Repeat each line of the material below exactly as it appears, minus any pictures.

- [Data for analysis]:
======
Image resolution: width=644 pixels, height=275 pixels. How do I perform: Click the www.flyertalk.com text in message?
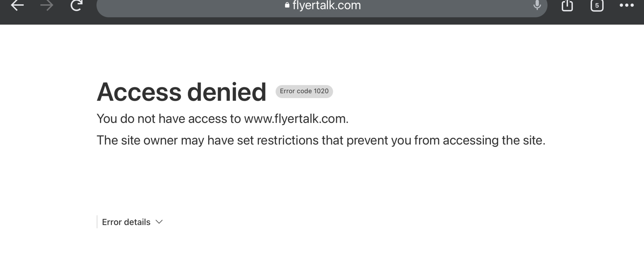click(295, 119)
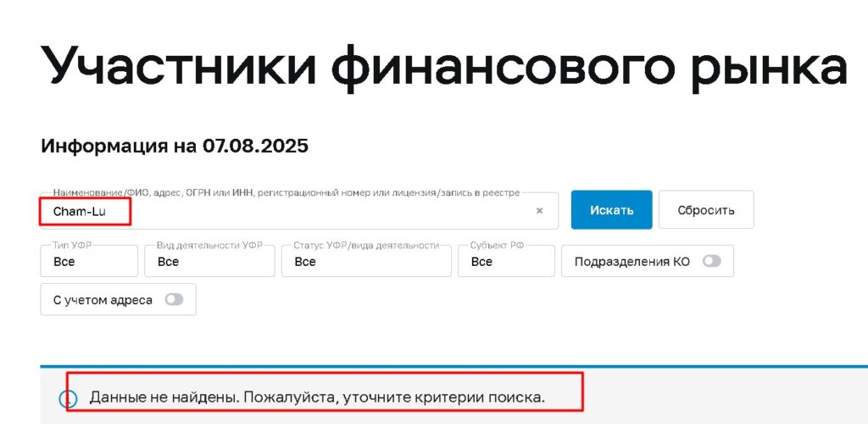Screen dimensions: 868x427
Task: Open the Статус УФР/вида деятельности dropdown
Action: tap(366, 261)
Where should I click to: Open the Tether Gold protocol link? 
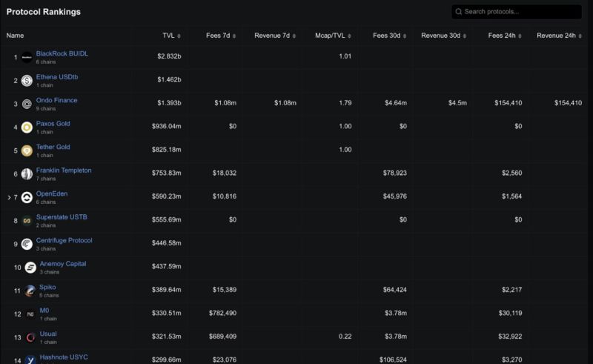53,147
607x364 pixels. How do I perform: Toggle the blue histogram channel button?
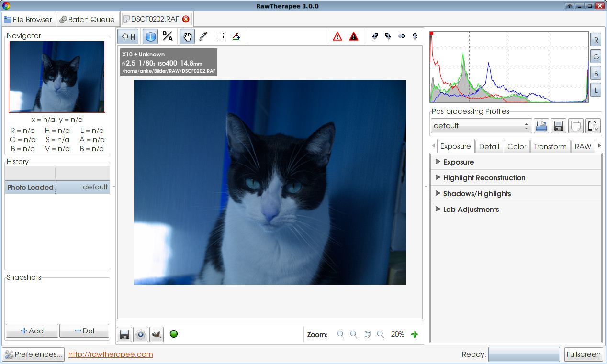(596, 73)
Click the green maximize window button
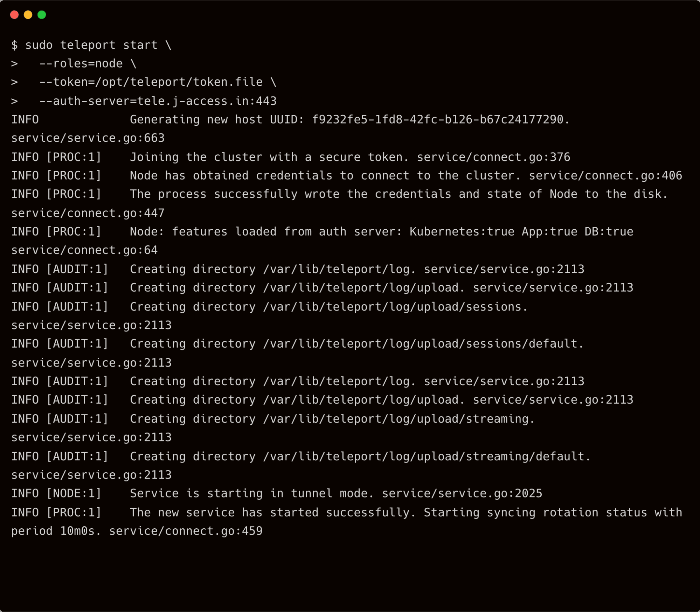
======
- [Your response]:
Image resolution: width=644 pixels, height=275 pixels. How do I perform: Click the www.flyertalk.com text in message?
click(295, 119)
Screen dimensions: 868x427
Task: Open the Статус УФР/вида деятельности dropdown
Action: tap(366, 261)
Where should I click to: Open the Tether Gold protocol link? 
53,147
607x364 pixels. How do I perform: Toggle the blue histogram channel button?
(596, 73)
Click the green maximize window button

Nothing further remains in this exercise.